**Aufgaben**
- A) Nennen Sie alle Bedarfe, die die Schulleitungen laut dem Text zur Inklusion für deren Umsetzung sehen.
- B) Führen Sie den Text zur Inklusion im Anschluss an seinen letzten Satz fort.

**Lesetext**
:::::
Zu den Ergebnissen im Bereich der Kindertageseinrichtungen zählt auch, dass diejenigen, die sich der Herausforderung gewachsen fühlen, in einer inklusiven Einrichtung zu arbeiten, der Idee der Inklusion tendenziell positiver gegenüberstehen. Und es zeigt sich eine signifikant positivere Einstellung zur Inklusion bei Fachkräften mit einer heilpädagogischen Ausbildung im Vergleich zu solchen mit einer regulären pädagogischen Ausbildung.
Ganz wichtig ist ein Ergebnis: Bei den Grundschulen gaben 93 Prozent der Förderschullehrkräfte und 62 Prozent der Regelschullehrkräfte an, dass sie die Inklusion als Bereicherung für ihren Beruf empfinden.
Allerdings: Es urteilten auch 69 Prozent der Regelschullehrkräfte und 45 Prozent der Förderschullehrkräfte, dass sie aus ihrer Sicht nicht ausreichend auf die Inklusion vorbereitet sind beziehungsweise der Weg zur Inklusion mit vielfältigen Herausforderungen verbunden ist.
Bei allen vorhandenen Schwierigkeiten spiegelt die Erhebung aber auch wider, dass viele Grundvoraussetzungen, um die Inklusion umzusetzen, gegeben sind. So gaben mehr als 80 Prozent der Befragten in Kindertageseinrichtungen an, dass der Austausch mit therapeutischen und heilpädagogischen Fachkräften zur Entwicklung der Kinder das persönliche Wissen im Blick auf die Förderung erweitert. Das berufsbildübergreifende Arbeiten wird also als Bereicherung angesehen. Bei den Lehrkräften gaben 80 Prozent der Befragten an, Aufgaben lieber im Team als allein zu bearbeiten.
Bei den Bedarfen, um die Inklusion umzusetzen, sehen die Schulleitungen Fortbildungen und Qualifizierungen der Lehr- und Fachkräfte an erster Stelle, gefolgt von Projekten und Angeboten für Schülerinnen und Schüler mit besonderem erzieherischem Förderbedarf. Zudem wird ein erhöhter Bedarf an Fach-Personal genannt.
:::::
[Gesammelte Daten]
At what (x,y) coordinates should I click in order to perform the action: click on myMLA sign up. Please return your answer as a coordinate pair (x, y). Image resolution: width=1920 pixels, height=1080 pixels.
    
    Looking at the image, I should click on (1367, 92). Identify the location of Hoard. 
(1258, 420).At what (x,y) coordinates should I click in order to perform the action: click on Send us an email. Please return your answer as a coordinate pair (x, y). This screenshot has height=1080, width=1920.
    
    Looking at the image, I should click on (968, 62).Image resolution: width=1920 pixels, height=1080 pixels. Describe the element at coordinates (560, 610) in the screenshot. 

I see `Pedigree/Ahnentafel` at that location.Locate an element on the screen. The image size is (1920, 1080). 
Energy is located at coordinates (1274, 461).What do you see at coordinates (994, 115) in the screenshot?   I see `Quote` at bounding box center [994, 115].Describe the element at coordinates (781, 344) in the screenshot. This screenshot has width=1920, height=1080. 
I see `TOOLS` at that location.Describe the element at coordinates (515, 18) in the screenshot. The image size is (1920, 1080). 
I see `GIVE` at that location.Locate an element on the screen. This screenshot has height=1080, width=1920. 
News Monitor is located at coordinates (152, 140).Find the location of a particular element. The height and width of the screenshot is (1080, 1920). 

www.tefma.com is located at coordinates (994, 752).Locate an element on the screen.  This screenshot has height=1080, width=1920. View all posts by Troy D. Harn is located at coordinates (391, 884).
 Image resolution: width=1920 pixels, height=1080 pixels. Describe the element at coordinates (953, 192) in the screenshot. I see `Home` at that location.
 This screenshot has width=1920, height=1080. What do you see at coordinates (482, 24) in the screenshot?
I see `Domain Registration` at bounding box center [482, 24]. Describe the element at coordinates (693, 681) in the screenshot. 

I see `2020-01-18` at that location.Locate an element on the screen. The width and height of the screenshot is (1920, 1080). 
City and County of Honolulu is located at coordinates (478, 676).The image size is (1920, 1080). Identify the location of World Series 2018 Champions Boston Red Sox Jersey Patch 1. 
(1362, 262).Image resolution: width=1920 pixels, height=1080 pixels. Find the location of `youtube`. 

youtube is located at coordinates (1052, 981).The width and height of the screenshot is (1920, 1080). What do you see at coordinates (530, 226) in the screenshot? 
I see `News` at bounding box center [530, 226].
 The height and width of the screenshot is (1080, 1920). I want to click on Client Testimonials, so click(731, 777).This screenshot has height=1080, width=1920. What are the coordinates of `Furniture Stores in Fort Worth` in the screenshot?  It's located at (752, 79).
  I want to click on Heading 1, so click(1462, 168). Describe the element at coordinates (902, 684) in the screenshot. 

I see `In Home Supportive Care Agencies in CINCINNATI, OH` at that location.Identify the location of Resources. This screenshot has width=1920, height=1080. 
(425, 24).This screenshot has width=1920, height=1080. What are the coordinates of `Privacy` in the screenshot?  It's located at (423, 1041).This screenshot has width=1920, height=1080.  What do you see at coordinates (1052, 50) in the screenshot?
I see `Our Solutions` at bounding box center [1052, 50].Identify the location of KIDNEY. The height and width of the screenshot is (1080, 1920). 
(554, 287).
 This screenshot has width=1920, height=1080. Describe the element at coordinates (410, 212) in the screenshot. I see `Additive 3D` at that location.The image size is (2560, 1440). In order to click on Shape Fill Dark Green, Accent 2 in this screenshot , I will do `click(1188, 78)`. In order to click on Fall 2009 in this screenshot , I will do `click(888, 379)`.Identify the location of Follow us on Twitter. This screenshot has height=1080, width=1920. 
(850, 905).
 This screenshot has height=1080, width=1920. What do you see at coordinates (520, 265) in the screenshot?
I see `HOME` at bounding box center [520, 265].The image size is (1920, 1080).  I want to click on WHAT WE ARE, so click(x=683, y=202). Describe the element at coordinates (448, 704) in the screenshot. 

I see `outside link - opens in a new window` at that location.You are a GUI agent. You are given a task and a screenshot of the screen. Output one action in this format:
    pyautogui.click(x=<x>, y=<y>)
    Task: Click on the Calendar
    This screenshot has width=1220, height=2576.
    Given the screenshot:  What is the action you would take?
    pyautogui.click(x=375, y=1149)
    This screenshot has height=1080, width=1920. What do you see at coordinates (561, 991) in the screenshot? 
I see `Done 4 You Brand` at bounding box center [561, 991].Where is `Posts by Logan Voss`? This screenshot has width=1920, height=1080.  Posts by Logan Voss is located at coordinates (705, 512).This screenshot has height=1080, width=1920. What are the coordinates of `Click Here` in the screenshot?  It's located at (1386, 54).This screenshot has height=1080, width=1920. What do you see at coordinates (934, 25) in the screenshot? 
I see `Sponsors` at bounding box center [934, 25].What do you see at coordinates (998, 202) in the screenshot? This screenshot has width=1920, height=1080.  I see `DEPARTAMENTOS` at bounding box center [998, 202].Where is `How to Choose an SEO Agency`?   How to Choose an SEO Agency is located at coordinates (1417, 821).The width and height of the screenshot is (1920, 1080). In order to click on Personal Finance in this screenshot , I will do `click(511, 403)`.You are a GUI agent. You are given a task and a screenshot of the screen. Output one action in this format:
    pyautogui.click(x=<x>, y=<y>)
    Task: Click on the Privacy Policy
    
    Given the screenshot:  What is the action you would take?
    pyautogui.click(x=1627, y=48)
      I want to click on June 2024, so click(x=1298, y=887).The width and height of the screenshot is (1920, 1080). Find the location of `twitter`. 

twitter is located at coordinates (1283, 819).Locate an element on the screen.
:::::
**Lösungen**
- A)
- Fortbildungen und Qualifizierungen der Lehr- und Fachkräfte
- Projekte und Angebote für Schülerinnen und Schüler mit besonderem erzieherischem Förderbedarf
- ein erhöhter Bedarf an Fach-Personal

- B)
Mehr als 100 Gäste aus Kindertageseinrichtungen und Schulen nahmen an der Tagung teil. Zu Beginn stand eine Diskussionsrunde unter der Fragestellung, inwiefern die inklusive Bildung von Netzwerken zwischen beteiligten Institutionen profitieren kann. Hier debattierten Osnabrücks Stadträtin Rita Maria Rzyski, Kreisrat Matthias Selle, Annette Kobbe-Liekam, stellvertretende Leiterin der "Heilpädagogischen Hilfe Osnabrück Kindheit und Jugend" sowie Meike Plaßmeyer, Förderschullehrerin an der Osnabrücker Rosenplatzschule. Prof. Dr. Stephan Maykus und Prof. Dr. Silvia Wiedebusch moderierten die Debatte. Prof. Dr. Burkhard Küstermann von der TU Cottbus referierte zum Thema "Teilhabeleistungen im gegliederten System: Zuständigkeiten, Kooperation und Koordination".
Der Binnenforschungsschwerpunkt (BFSP) "Inklusive Bildung" ist einer von vier BFSP der Hochschule Osnabrück. Das umfassende Projekt konzentriert sich auf die Erforschung von Inklusion in Kindertagesstätten, Schulen und Institutionen der Berufsbildung und Arbeit. Fachübergreifend engagieren sich hier sechs Professorinnen und Professoren sowie sieben wissenschaftliche Mitarbeiterinnen und Mitarbeiter.